ACTIVITY:
Every line from the one with "The image size is (625, 605)." through the last line below should be repeated exactly; pictures stay out of the copy.

▬▬▬▬▬▬▬▬▬▬

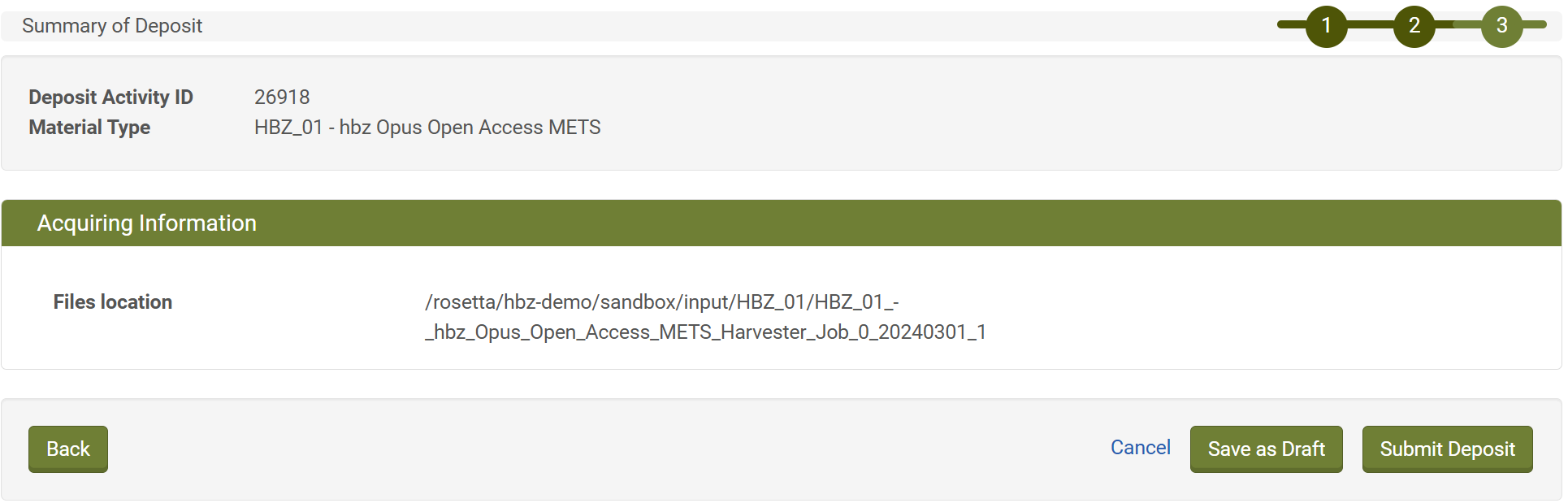
Task: Go to step 1 in the progress indicator
Action: coord(1326,26)
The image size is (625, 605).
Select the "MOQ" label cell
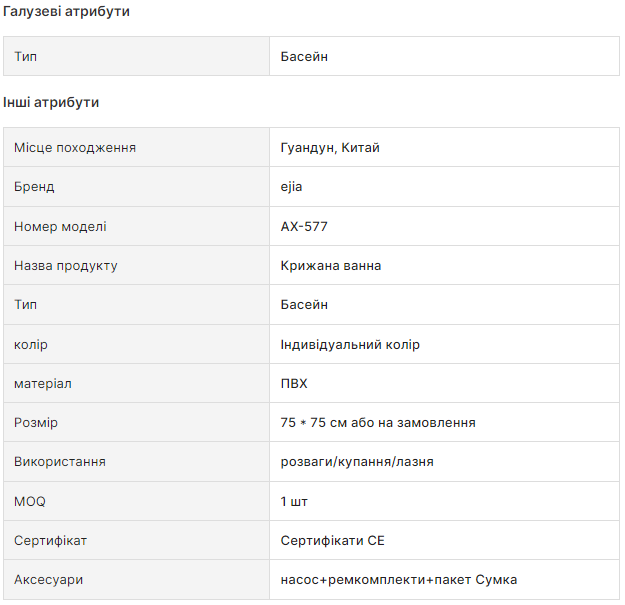tap(30, 501)
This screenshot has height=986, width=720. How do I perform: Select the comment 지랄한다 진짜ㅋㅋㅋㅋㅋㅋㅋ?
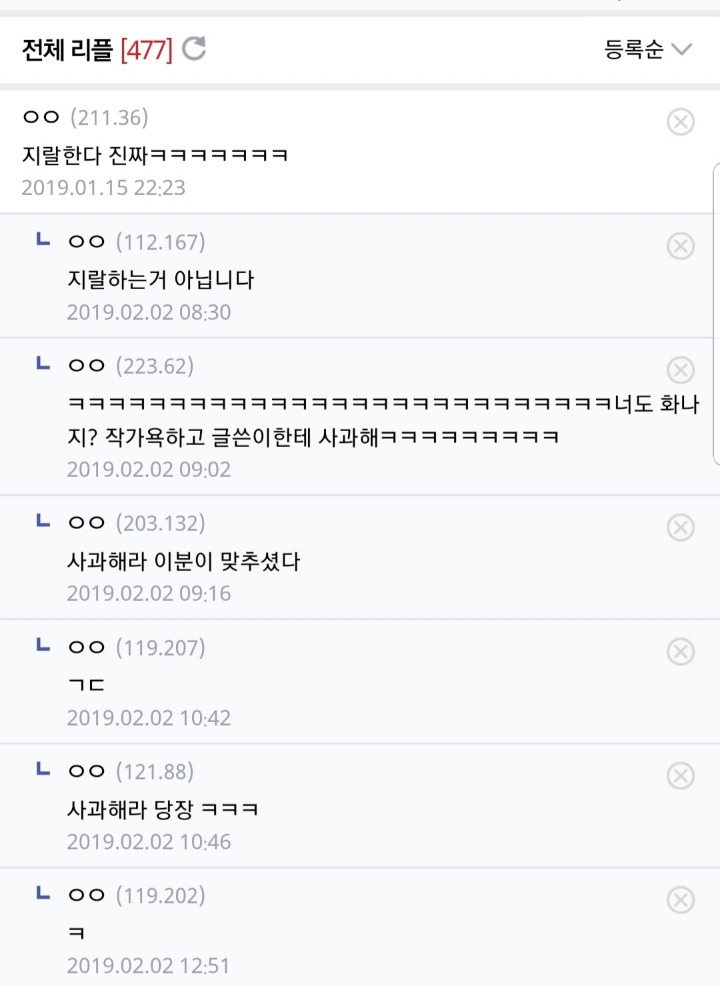[155, 155]

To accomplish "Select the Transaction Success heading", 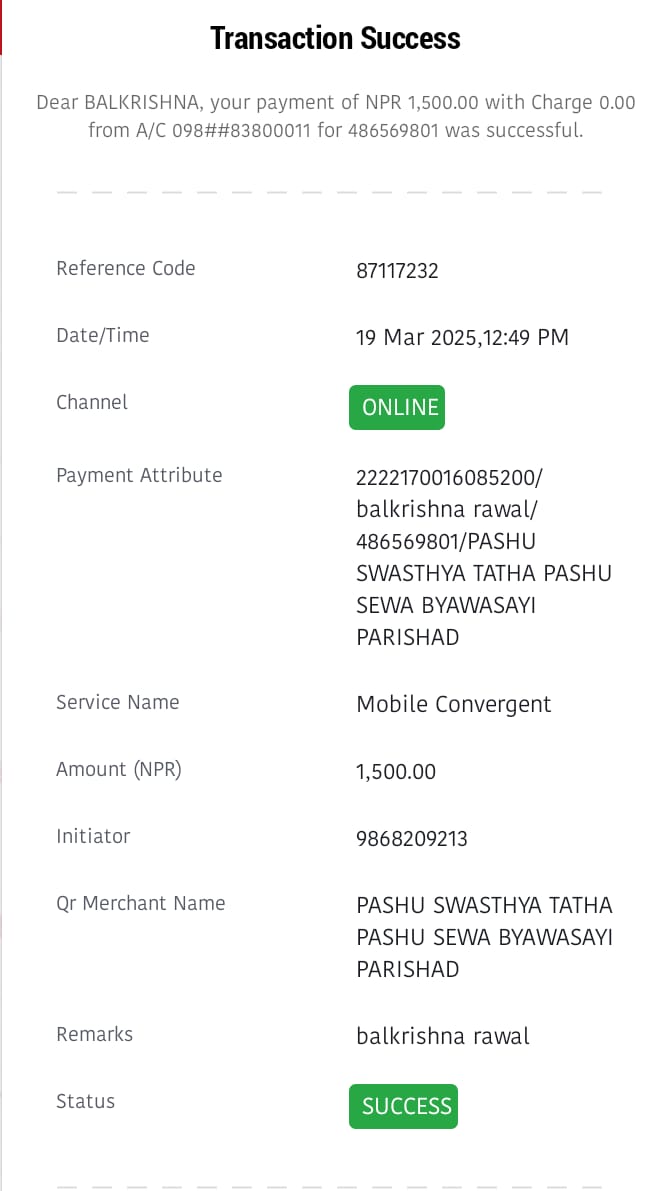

▬▬▬▬▬▬▬▬▬▬

RESULT:
The image size is (625, 605).
Select the "MOQ" label cell
tap(30, 501)
This screenshot has height=986, width=720. How do I perform: Select the comment 지랄한다 진짜ㅋㅋㅋㅋㅋㅋㅋ?
[155, 155]

To accomplish "Select the Transaction Success heading", 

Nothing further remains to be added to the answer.